WHAT YOU NEED TO DO:
From the line that holds "Given: Click the můžete poslat až 1 GB text" to the last line below, retype everything exactly and nothing else; omit pictures.

SUPPLIED RECORDS:
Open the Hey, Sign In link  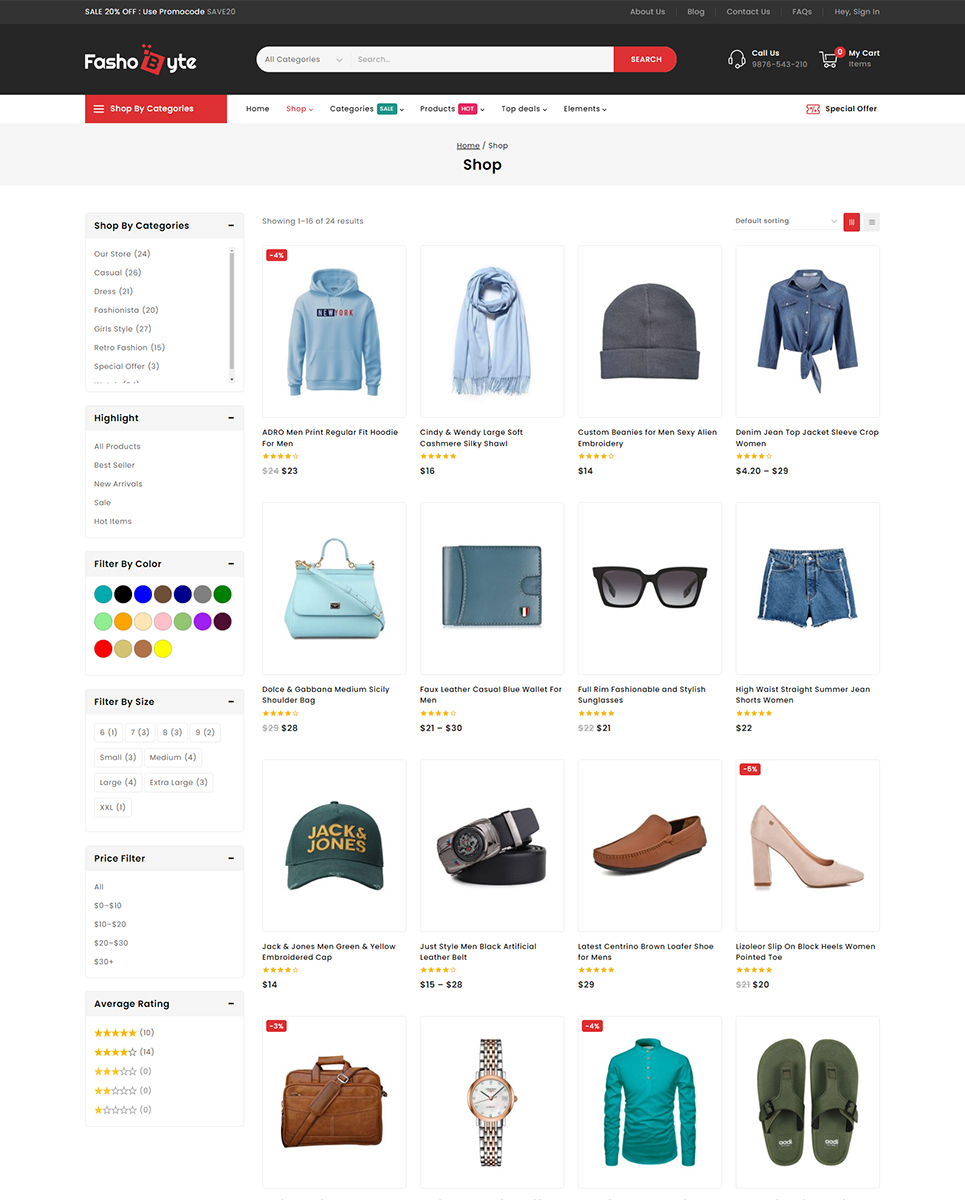coord(856,12)
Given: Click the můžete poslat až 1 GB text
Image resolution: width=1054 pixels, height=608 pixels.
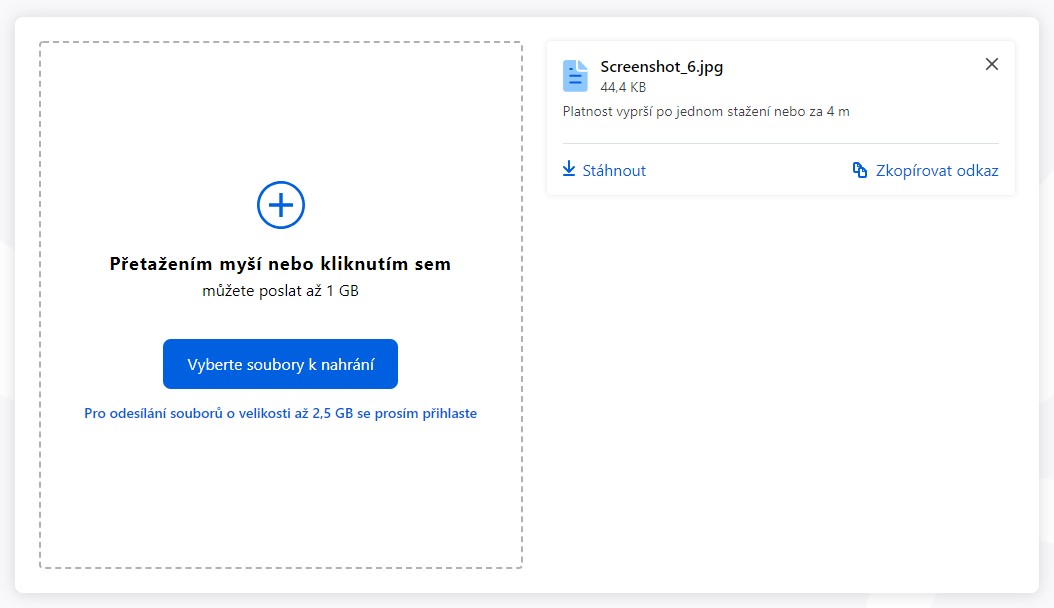Looking at the screenshot, I should coord(280,291).
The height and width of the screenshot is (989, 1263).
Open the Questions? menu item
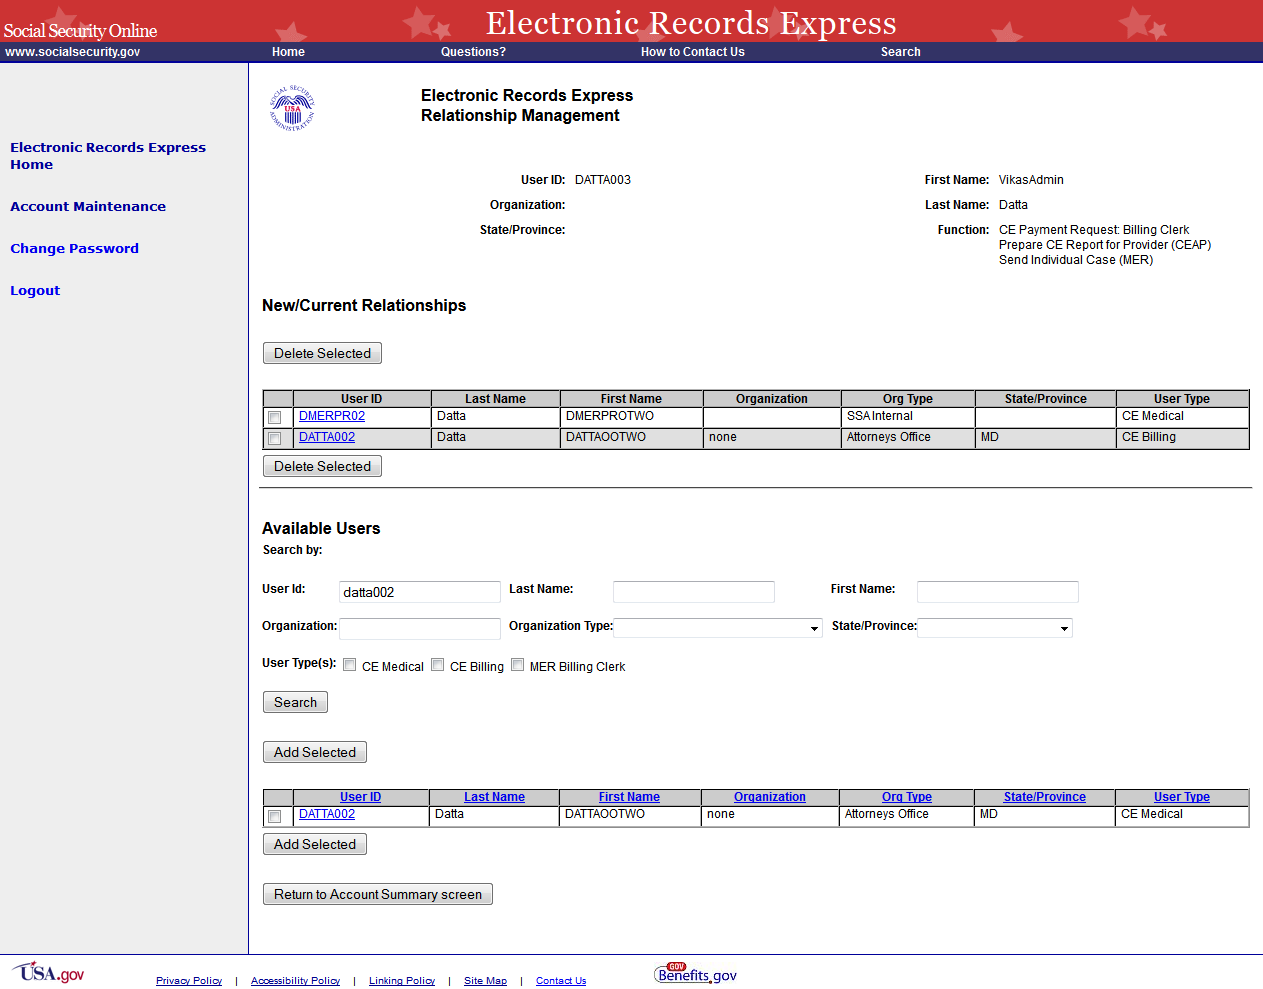pyautogui.click(x=473, y=52)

RESPONSE TO THIS TASK:
Given: Click the můžete poslat až 1 GB text
Image resolution: width=1054 pixels, height=608 pixels.
Looking at the screenshot, I should coord(280,291).
The height and width of the screenshot is (989, 1263).
Open the Questions? menu item
pyautogui.click(x=473, y=52)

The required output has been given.